Instructions for the task
Where does the string "page" occur in the entries below? Copy every line where it does.

-.-.-

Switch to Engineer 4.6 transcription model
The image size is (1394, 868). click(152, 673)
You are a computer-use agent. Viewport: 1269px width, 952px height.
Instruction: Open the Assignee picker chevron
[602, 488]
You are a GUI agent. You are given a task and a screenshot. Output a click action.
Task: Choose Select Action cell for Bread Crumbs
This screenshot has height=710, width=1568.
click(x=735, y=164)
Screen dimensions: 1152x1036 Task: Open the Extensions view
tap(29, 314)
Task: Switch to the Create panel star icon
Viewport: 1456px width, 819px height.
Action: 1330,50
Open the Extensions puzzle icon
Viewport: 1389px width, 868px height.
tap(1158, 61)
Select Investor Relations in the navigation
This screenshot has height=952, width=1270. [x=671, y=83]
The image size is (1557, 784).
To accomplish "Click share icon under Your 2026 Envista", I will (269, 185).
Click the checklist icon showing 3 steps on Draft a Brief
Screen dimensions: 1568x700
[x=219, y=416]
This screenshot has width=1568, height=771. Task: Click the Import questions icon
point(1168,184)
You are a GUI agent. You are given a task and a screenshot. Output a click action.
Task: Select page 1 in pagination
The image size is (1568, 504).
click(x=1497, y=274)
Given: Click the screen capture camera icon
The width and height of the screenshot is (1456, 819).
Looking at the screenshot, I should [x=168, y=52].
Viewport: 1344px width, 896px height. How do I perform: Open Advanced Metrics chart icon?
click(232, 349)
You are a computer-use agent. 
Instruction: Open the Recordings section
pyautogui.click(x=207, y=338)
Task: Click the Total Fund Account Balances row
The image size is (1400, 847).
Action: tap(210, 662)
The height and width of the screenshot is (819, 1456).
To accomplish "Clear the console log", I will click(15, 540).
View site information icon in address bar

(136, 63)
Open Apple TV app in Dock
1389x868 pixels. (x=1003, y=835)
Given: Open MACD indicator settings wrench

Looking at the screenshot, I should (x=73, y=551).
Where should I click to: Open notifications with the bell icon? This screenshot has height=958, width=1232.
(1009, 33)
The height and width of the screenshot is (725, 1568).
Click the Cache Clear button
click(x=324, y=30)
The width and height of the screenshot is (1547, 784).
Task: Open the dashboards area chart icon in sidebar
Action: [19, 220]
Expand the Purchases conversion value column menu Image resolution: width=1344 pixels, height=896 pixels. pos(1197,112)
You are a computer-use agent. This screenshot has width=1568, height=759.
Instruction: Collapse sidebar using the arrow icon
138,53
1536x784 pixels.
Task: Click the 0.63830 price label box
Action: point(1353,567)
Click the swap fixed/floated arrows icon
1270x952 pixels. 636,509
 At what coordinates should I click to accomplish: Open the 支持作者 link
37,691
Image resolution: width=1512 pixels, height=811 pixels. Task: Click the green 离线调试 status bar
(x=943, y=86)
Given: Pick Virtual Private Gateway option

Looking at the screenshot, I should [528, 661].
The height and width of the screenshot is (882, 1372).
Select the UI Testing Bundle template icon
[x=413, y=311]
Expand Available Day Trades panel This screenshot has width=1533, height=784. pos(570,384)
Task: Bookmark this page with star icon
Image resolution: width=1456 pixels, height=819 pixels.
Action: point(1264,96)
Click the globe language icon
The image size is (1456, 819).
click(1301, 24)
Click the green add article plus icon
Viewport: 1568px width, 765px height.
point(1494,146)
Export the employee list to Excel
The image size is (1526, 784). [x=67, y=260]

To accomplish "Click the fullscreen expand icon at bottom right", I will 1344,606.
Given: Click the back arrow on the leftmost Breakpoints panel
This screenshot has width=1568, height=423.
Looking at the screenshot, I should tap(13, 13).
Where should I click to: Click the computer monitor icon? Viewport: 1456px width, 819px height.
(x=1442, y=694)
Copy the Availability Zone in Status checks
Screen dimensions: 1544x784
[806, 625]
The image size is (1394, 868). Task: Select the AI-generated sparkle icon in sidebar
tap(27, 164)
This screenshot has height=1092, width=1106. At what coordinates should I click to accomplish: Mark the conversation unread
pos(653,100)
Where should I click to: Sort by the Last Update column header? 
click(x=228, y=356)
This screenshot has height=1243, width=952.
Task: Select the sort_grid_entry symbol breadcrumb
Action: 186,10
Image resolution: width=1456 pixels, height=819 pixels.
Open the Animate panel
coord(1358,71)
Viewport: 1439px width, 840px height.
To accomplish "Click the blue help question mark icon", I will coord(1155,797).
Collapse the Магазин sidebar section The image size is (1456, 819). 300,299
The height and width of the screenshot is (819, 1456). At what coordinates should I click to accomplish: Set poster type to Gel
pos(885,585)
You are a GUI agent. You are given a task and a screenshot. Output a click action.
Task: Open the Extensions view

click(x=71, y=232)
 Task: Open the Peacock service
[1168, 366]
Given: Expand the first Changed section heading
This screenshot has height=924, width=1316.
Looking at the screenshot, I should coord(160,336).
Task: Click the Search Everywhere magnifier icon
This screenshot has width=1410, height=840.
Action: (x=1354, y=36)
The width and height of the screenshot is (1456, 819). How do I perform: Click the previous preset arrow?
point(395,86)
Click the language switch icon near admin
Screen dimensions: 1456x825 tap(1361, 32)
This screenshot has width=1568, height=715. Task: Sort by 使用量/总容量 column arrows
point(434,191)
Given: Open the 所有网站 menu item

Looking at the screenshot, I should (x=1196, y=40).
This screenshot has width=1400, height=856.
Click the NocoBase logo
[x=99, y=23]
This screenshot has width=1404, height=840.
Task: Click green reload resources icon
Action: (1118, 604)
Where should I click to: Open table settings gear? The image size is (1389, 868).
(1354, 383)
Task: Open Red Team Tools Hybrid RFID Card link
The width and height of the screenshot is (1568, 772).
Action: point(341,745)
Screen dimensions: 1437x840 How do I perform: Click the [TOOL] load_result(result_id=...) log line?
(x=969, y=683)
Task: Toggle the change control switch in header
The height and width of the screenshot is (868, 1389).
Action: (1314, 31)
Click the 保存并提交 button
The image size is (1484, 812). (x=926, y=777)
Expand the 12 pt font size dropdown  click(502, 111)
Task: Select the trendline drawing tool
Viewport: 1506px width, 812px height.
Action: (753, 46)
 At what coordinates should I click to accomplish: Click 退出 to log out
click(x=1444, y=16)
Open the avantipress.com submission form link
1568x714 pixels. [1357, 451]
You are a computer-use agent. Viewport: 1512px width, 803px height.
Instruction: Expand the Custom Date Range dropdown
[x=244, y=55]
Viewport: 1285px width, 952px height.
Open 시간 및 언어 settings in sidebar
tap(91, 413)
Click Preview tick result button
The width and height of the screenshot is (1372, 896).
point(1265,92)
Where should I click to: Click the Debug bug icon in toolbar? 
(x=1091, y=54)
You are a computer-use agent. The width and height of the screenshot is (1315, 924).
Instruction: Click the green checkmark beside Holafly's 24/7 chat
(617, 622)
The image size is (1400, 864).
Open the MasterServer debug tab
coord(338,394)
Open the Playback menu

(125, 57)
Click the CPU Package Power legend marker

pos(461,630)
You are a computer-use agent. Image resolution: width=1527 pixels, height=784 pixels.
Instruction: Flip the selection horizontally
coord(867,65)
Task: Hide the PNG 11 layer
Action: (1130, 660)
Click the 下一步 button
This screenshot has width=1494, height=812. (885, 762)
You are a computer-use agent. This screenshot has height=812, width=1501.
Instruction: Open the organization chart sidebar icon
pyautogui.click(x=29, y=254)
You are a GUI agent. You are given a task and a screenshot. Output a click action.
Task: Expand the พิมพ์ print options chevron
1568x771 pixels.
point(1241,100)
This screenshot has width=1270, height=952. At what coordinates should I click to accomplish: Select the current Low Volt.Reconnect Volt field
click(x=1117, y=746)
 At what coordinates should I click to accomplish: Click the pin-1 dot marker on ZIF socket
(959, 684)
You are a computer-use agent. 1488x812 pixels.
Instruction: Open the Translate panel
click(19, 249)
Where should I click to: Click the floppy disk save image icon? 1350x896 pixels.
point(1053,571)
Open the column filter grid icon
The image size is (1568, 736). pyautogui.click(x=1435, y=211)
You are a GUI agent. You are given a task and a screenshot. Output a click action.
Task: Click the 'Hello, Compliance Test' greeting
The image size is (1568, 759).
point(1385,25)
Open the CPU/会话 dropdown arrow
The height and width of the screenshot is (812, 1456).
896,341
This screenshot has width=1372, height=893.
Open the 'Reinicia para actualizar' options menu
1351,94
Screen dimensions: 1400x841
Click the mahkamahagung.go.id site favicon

-.-.-

Answer space
Task: Select page 1 in pagination
Task: Bookmark this page with star icon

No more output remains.